● **ACTION ITEM**: Output, exactly as written, the lines below from the one that has "Task: Send the article by email" through the one that has "This screenshot has height=541, width=756."; nothing else, and no pictures.

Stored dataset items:
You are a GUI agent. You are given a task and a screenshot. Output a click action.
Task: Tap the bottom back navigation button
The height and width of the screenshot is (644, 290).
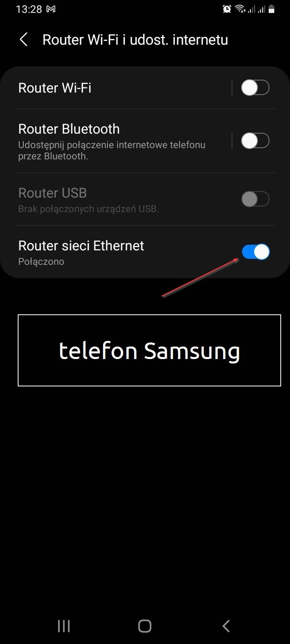[x=226, y=626]
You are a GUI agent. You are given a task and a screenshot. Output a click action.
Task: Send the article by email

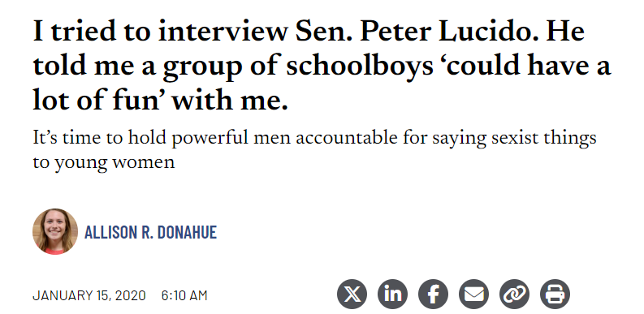tap(474, 295)
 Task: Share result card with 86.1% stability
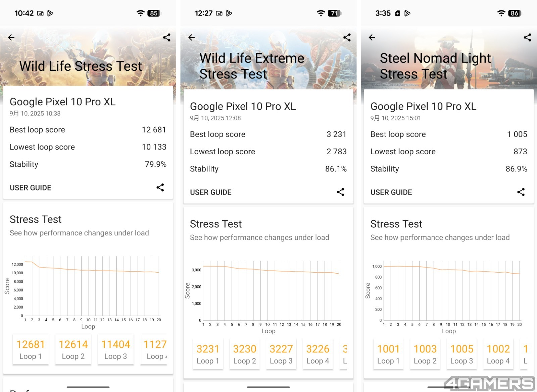click(x=340, y=192)
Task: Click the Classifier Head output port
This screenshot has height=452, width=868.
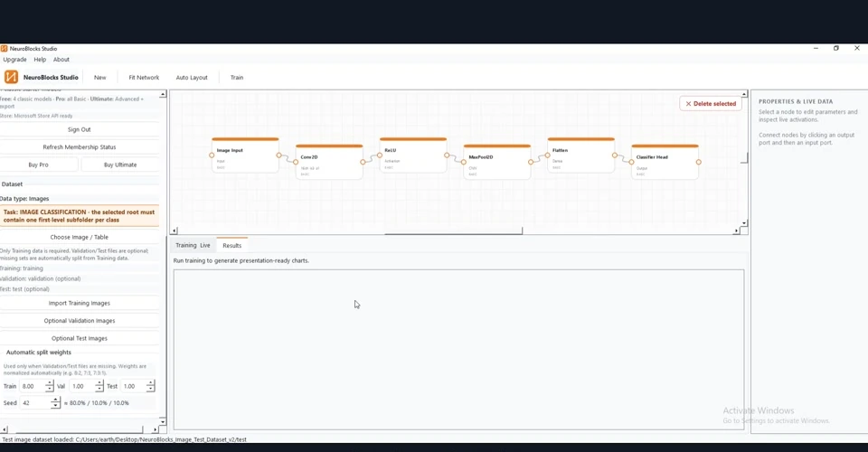Action: tap(699, 162)
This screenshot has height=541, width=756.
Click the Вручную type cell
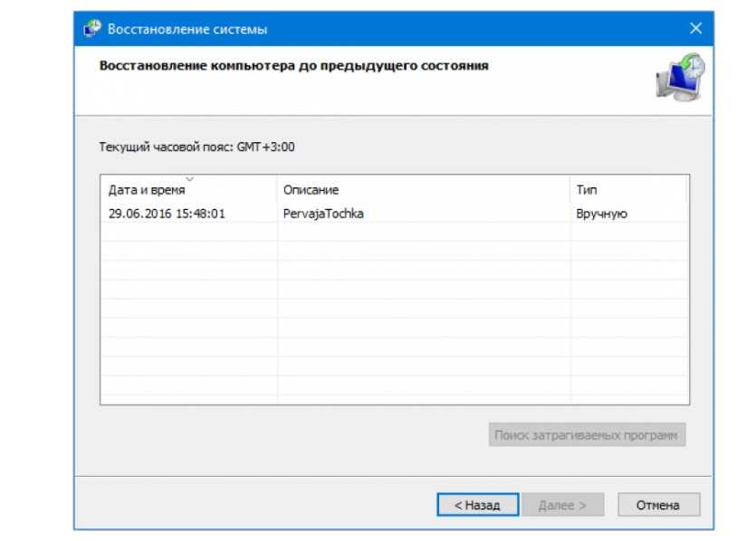click(x=601, y=214)
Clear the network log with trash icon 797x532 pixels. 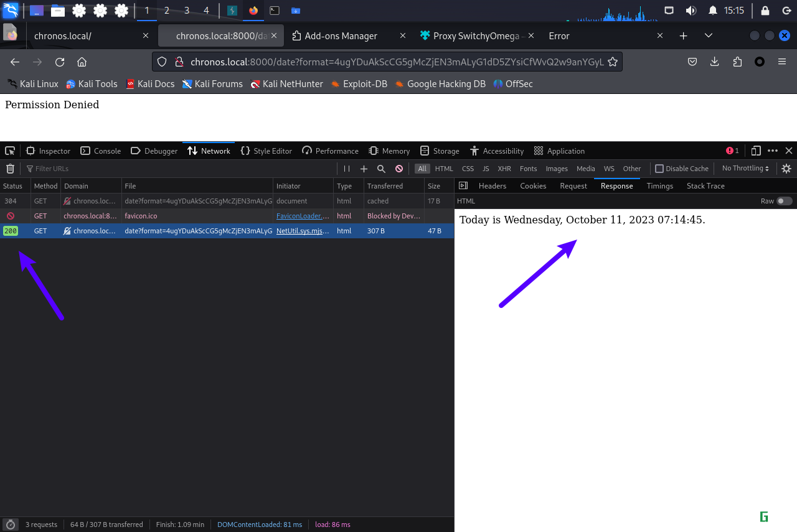(x=10, y=169)
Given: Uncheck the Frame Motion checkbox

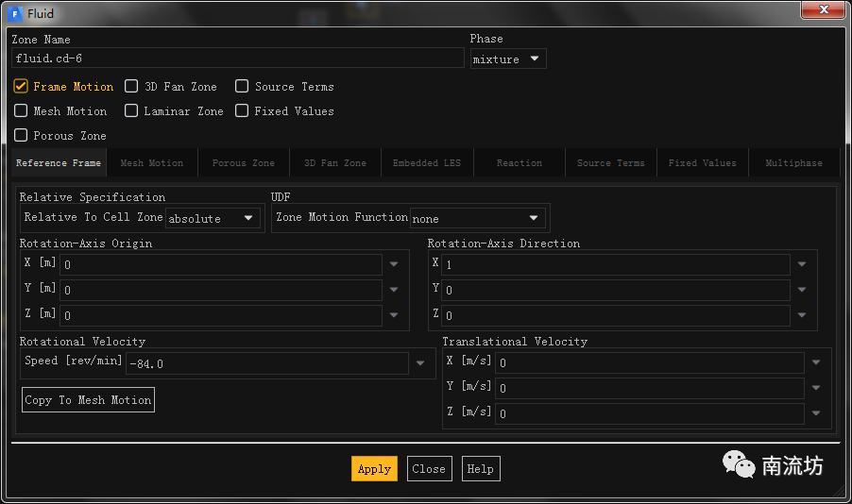Looking at the screenshot, I should [22, 87].
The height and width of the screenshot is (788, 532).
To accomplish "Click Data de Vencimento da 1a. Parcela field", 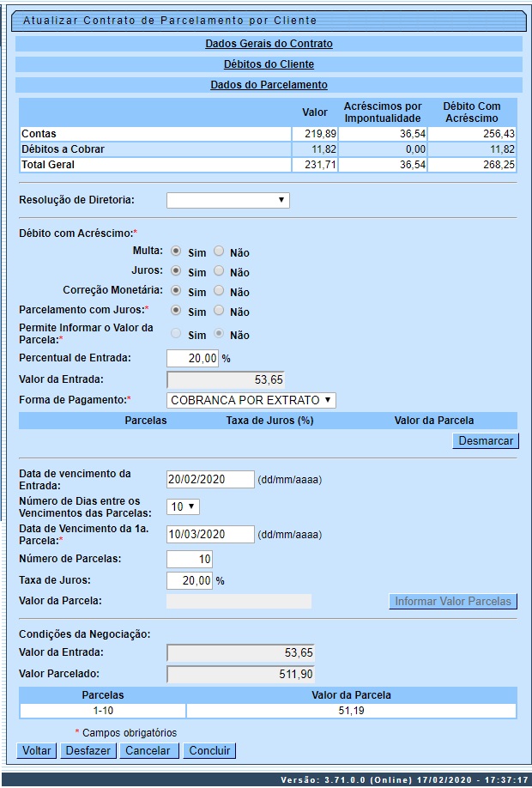I will (x=210, y=534).
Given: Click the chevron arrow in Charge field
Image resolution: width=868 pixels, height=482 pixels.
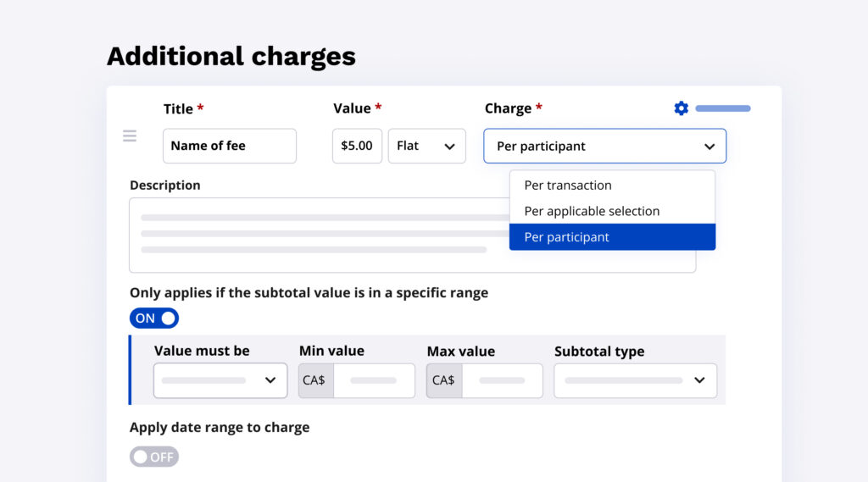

● **EXERCISE RESPONSE**:
Task: Send the article by email

tap(474, 295)
 Task: Share result card with 86.1% stability
click(x=340, y=192)
Task: Click the Classifier Head output port
This screenshot has height=452, width=868.
Action: tap(699, 162)
This screenshot has height=541, width=756.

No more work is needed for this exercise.